Convex SGD: Generalization Without Early Stopping
Julien Hendrickx, Alex Olshevsky
TL;DR
The paper analyzes generalization for projected SGD on smooth convex losses over a compact domain, showing that strong convexity is not required for good generalization. By recasting PSGD as an inexact gradient method and bounding the resulting perturbations via a concentration framework, it derives a uniform-in-$T$ bound: for step sizes $\alpha_t \le 1/L$ and $\alpha_t = O(1/\sqrt{t})$, the generalization error obeys $\epsilon_{gen}(t,n) \le \bar{\epsilon}_{opt}(t,n) + O\big((\sigma^* R + LR^2 \sqrt{d})/\sqrt{n}\big)$, which yields $\tilde{O}(1/\sqrt{T} + 1/\sqrt{n})$ when $\alpha_t = 1/\sqrt{t}$. Unlike stability-based analyses, the proof relies on a perturbation argument and a Modified Dudley inequality to bound gradient-difference concentration, avoiding early stopping. The results imply that convex SGD can generalize well without explicit early stopping, though a dimension-dependent term $\sqrt{d}$ is unavoidable under the stated assumptions.

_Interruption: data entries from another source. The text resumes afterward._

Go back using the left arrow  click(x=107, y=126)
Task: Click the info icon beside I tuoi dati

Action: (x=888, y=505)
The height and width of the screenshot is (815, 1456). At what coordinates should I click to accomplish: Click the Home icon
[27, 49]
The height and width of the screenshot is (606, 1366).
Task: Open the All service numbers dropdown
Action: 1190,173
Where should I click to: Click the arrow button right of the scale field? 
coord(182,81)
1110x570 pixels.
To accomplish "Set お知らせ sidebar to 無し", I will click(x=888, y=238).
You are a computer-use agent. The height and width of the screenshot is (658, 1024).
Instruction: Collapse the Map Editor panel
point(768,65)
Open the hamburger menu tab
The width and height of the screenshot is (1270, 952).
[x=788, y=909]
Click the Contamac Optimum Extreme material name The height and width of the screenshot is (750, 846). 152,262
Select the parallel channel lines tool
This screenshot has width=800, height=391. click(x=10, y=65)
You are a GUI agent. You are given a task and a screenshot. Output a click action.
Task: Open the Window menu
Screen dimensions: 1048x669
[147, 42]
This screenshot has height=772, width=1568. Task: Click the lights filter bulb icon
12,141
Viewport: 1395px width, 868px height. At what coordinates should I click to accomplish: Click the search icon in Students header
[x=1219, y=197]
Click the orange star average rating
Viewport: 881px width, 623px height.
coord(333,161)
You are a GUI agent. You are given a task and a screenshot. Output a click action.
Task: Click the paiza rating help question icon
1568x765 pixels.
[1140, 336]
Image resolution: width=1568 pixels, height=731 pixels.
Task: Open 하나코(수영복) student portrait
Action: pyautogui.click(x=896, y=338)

The paper also presents a lower-bound construction showing that dimension dependence cannot be eliminated, highlighting intrinsic limits of uniform generalization guarantees in high-dimensional settings.
Abstract
We consider the generalization error associated with stochastic gradient descent on a smooth convex function over a compact set. We show the first bound on the generalization error that vanishes when the number of iterations $T$ and the dataset size $n$ go to zero at arbitrary rates; our bound scales as $\tilde{O}(1/\sqrt{T} + 1/\sqrt{n})$ with step-size $α_t = 1/\sqrt{t}$. In particular, strong convexity is not needed for stochastic gradient descent to generalize well.